Environmental and Energy Study Institute;
The Environmental and Energy Study Institute (EESI) held a Congressional briefing on March 15, 2005 on the Arctic Climate Impact Assessment (ACIA) 1 and climate change impacts already observed in Alaska. The assessment, released in November 2004, is an intergovernmental report based on a four-year scientific study of the Arctic conducted by an international team of 300 scientists and sponsored by the eight arctic nations (Canada, Denmark, Finland, Iceland, Norway, Russia, Sweden and the United States) and six indigenous people's organizations. It concludes that the average winter temperatures in Alaska and other arctic regions have increased by 4 to 7 degrees Fahrenheit (3-4 degrees Celsius) in the past 50 years, twice the rate of the rest of the globe, and are projected to continue rising for the next century. Alaska is being affected by climate change and experienced its warmest summer on record in 2004, characterized by its worst fire season, unprecedented insect outbreaks, and significant coastal erosion. The warming has caused a decline in summer sea ice extent and thickness, allowing seasonal storms to increasingly erode portions of the Alaskan coastline. The Government Accountability Office (GAO) estimates costs of $100-400 million to move a single endangered Alaskan village, with some 184 villages seen as susceptible to flooding and erosion.
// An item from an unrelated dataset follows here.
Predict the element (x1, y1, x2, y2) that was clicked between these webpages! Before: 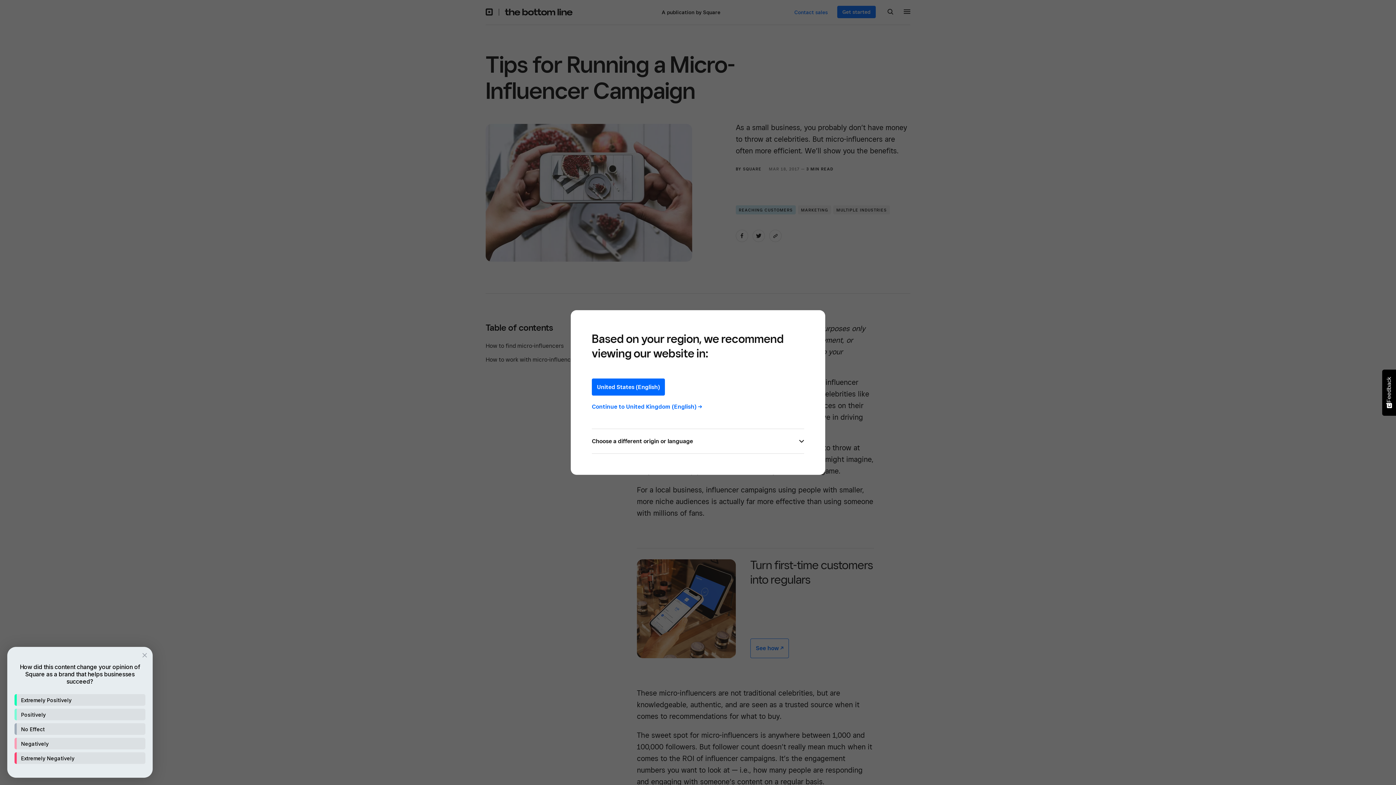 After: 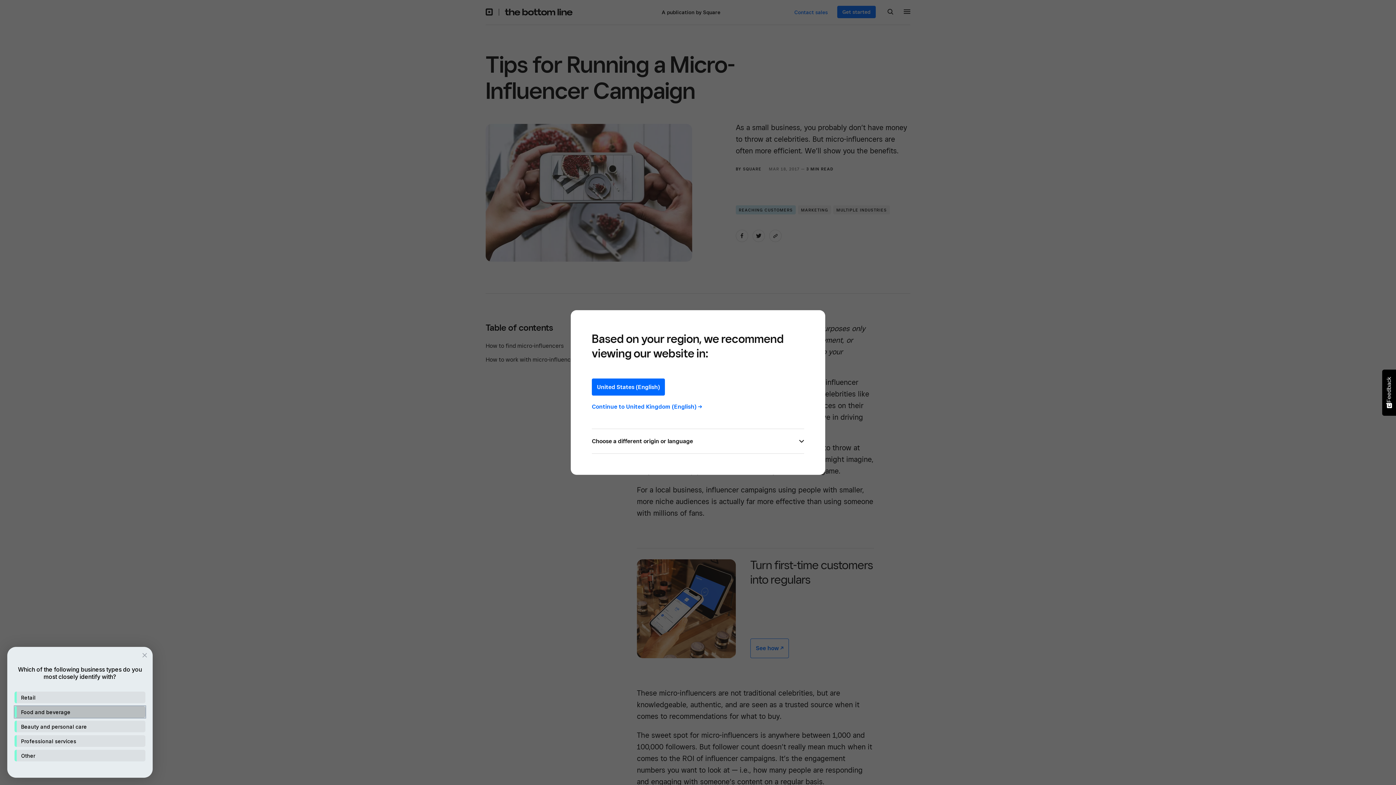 Action: label: Positively bbox: (14, 709, 145, 720)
University of Wisconsin Population Health Institute;
Why is there so much difference in the health of residents in one county compared to other counties in the same state? In this report, the County Health Rankings & Roadmaps program explores how wide gaps are throughout Alaska and what is driving those differences. This information can help Alaska state leaders as they identify ways for everyone to have a fair chance to lead the healthiest life possible. Specifically, this document can help state leaders understand: 1. What health gaps are and why they matter 2. The size and nature of the health gaps among boroughs/census areas within Alaska 3. What factors are influencing the health of residents, and 4. What state and local communities can do to address health gaps.